## WHAT IS REQUIRED
Rewrite the part of the entries that opens with the line containing "This screenshot has height=374, width=437." and closes with the line containing "(x=399, y=44)", replacing "title bar" with "header bar" and keeping everything else unchanged. Leave the pictures out of your answer.

## DATA FOR THIS TASK

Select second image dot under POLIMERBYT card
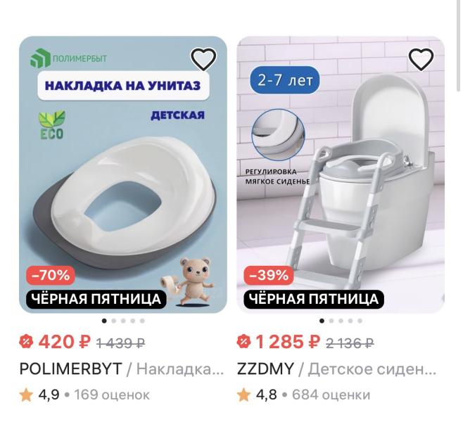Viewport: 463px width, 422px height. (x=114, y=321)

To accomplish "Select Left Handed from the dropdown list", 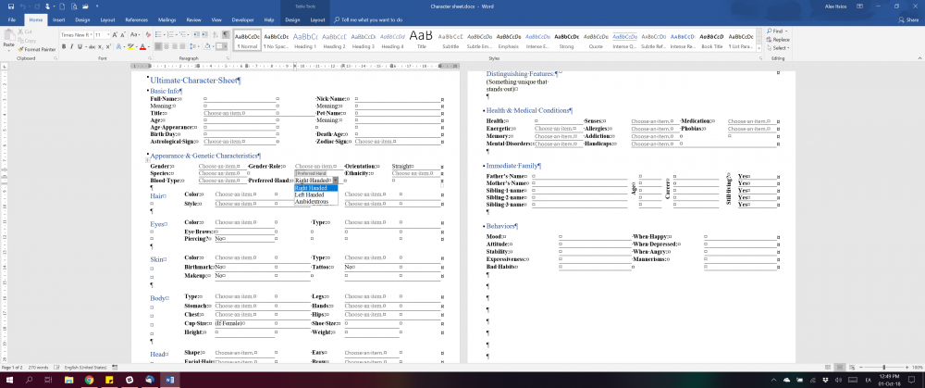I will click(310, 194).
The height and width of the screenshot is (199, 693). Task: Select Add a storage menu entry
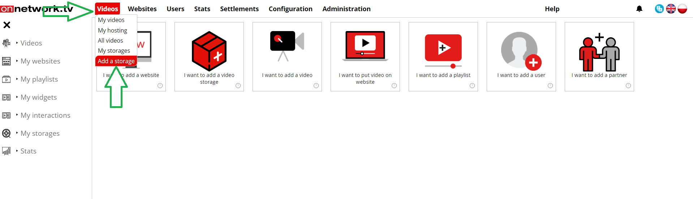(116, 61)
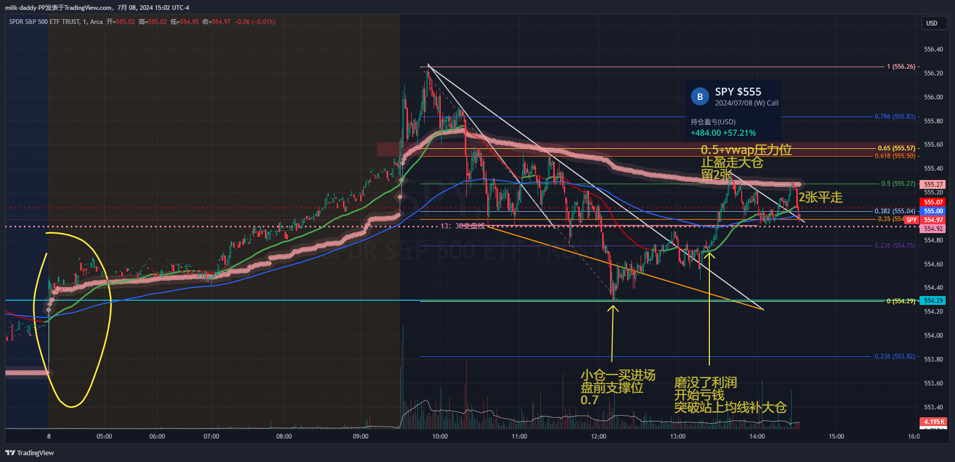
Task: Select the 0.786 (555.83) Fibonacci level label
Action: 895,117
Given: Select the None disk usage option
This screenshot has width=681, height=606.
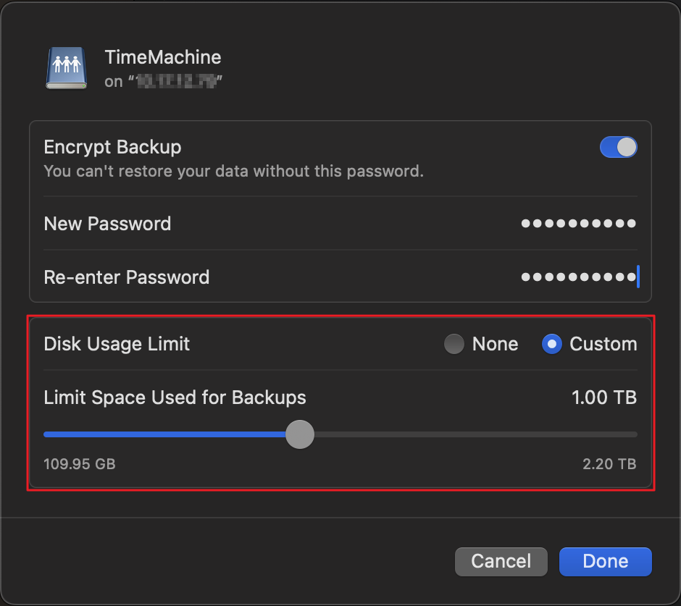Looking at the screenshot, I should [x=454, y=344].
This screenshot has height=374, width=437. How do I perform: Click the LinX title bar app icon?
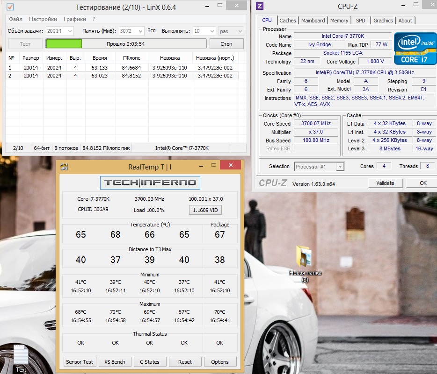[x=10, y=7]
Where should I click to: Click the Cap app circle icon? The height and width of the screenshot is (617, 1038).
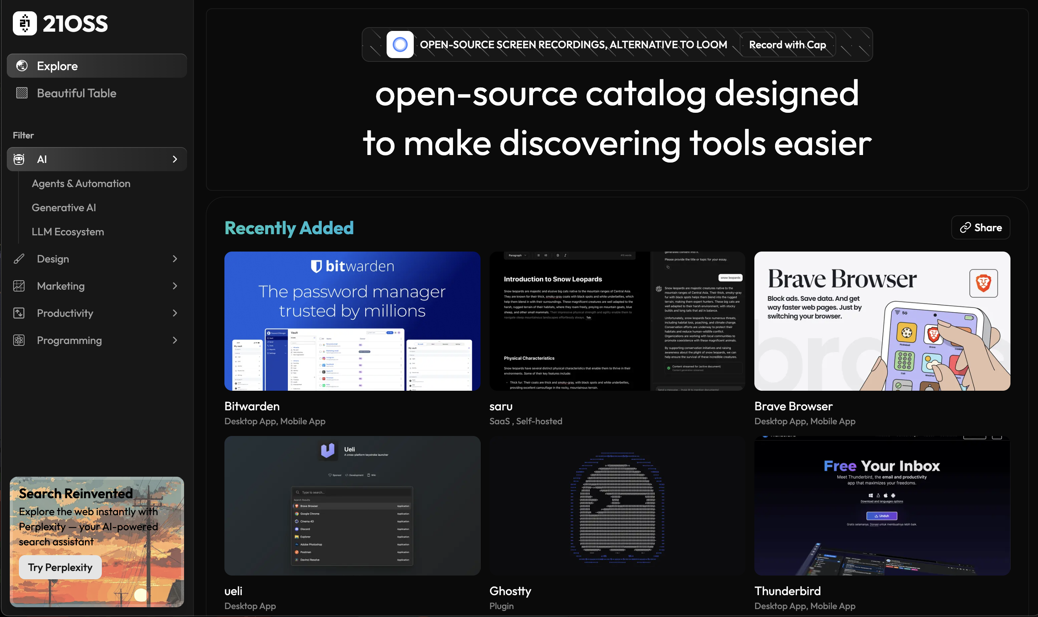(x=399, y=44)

--

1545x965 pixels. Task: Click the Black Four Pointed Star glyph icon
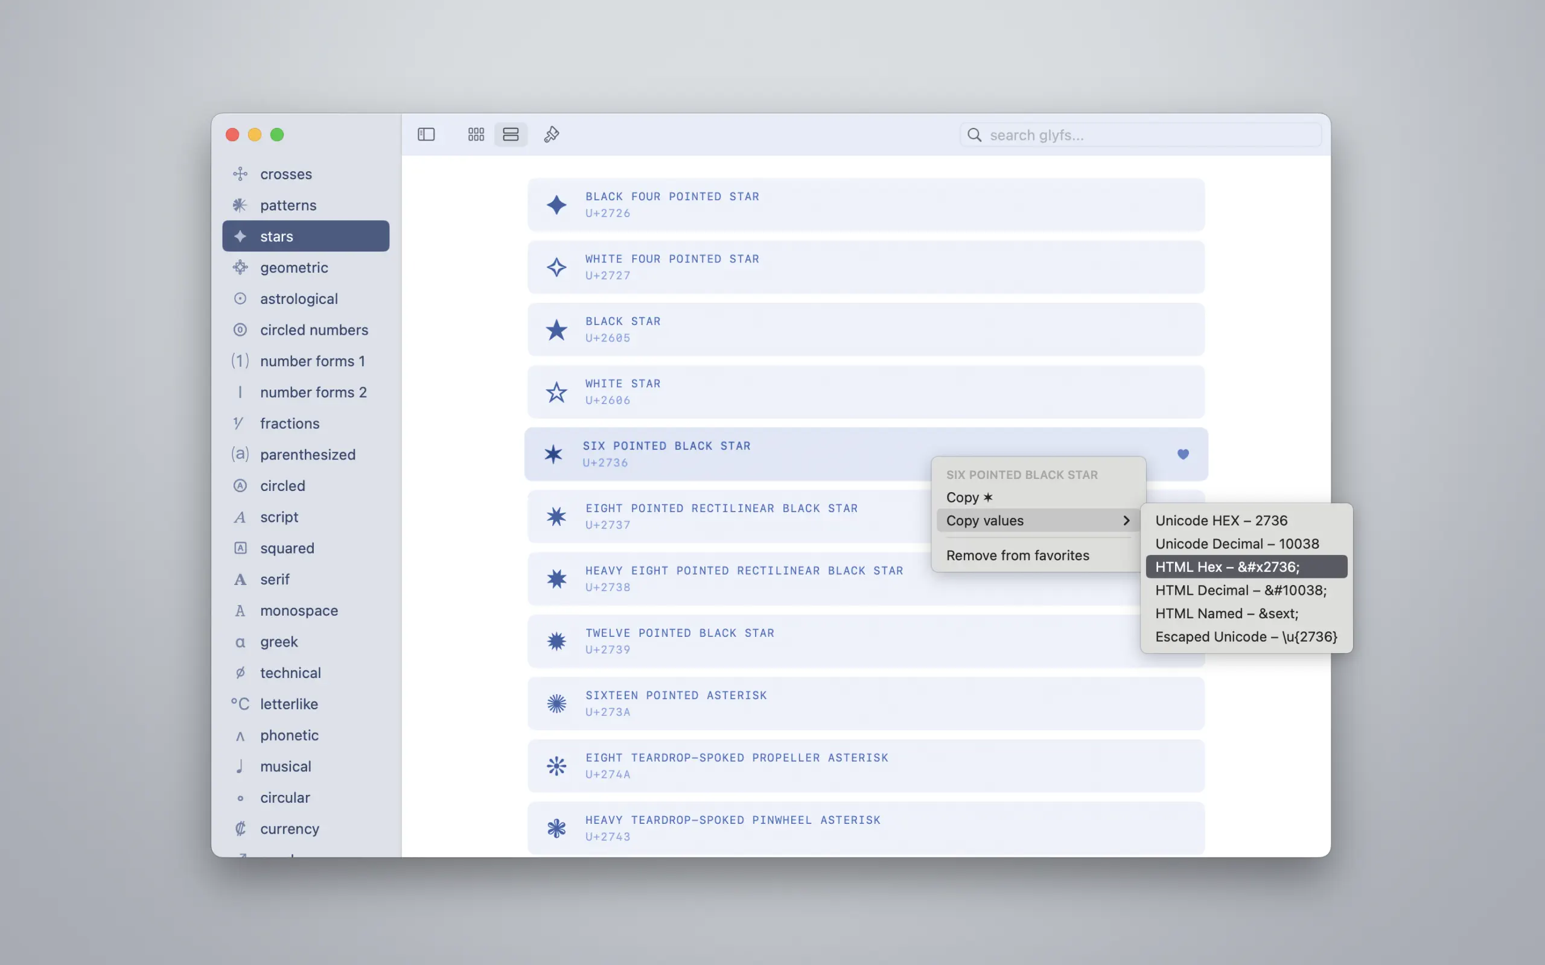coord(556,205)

## ANSWER
This screenshot has height=374, width=437. How do I perform: Click the LinX header bar app icon?
[x=10, y=7]
Where should I click to: Click the Cap app circle icon? The height and width of the screenshot is (617, 1038).
(x=399, y=44)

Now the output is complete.